Source records:
┄┄┄┄┄┄
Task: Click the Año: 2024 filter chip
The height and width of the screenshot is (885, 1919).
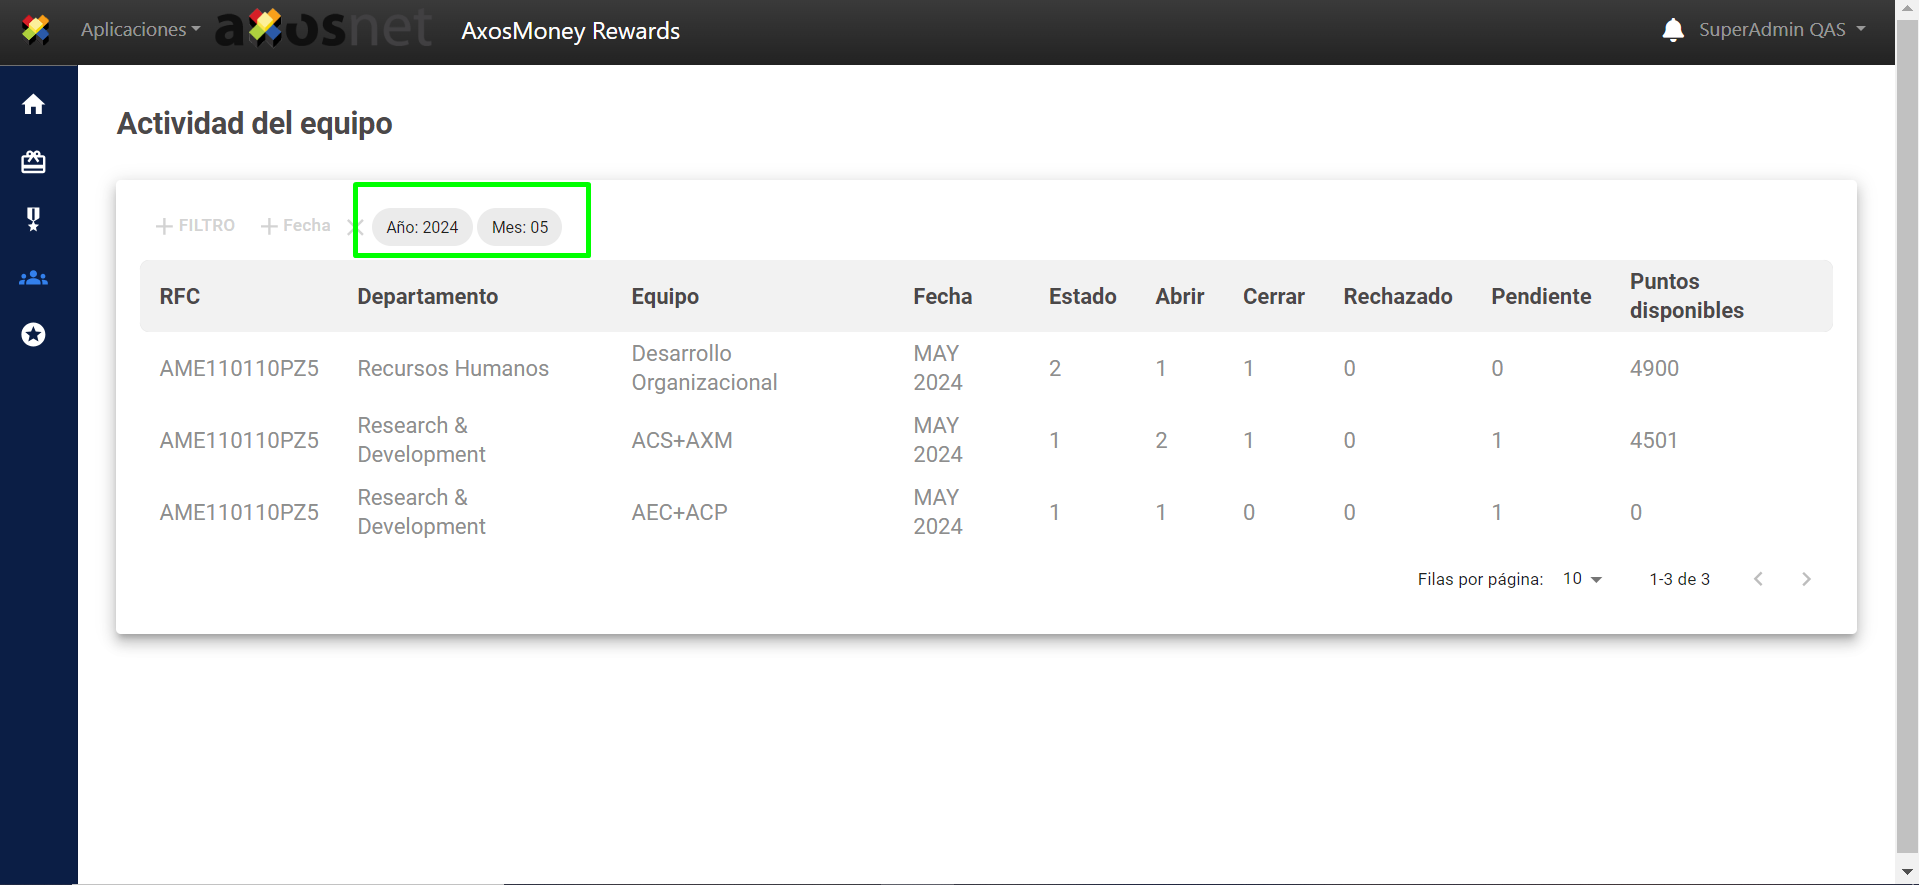Action: point(422,227)
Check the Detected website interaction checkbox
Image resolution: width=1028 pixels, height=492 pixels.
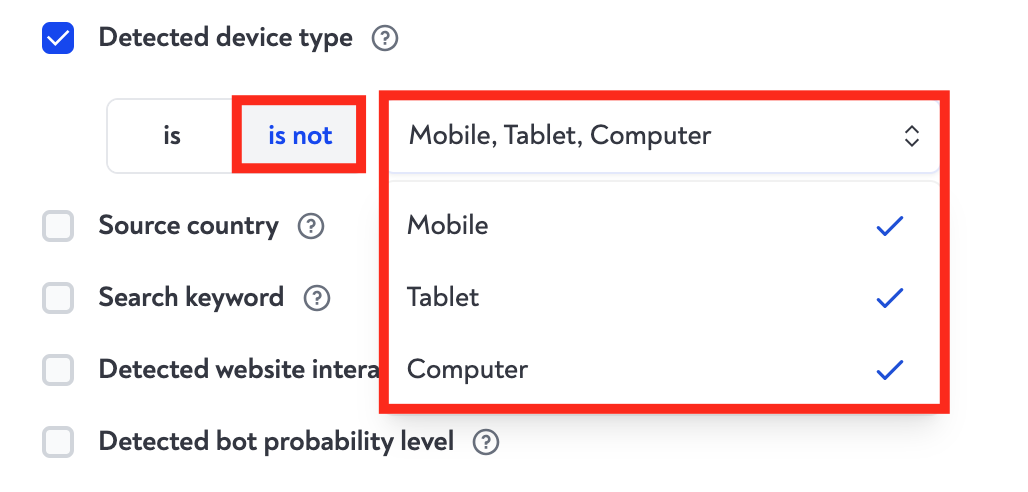(x=58, y=370)
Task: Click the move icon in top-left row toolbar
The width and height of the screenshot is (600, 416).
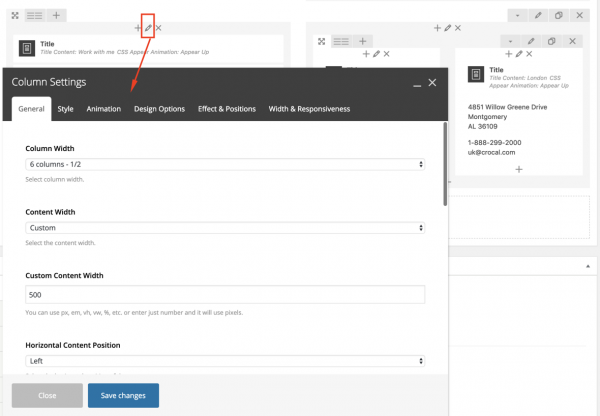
┄┄┄┄┄┄
Exact reproduction of the entries above is required, with pictures excluded.

Exercise solution:
Task: Click the Año: 2024 filter chip
The height and width of the screenshot is (885, 1919).
Action: point(422,227)
Check the Detected website interaction checkbox
Image resolution: width=1028 pixels, height=492 pixels.
(x=58, y=370)
Task: Click the move icon in top-left row toolbar
The width and height of the screenshot is (600, 416).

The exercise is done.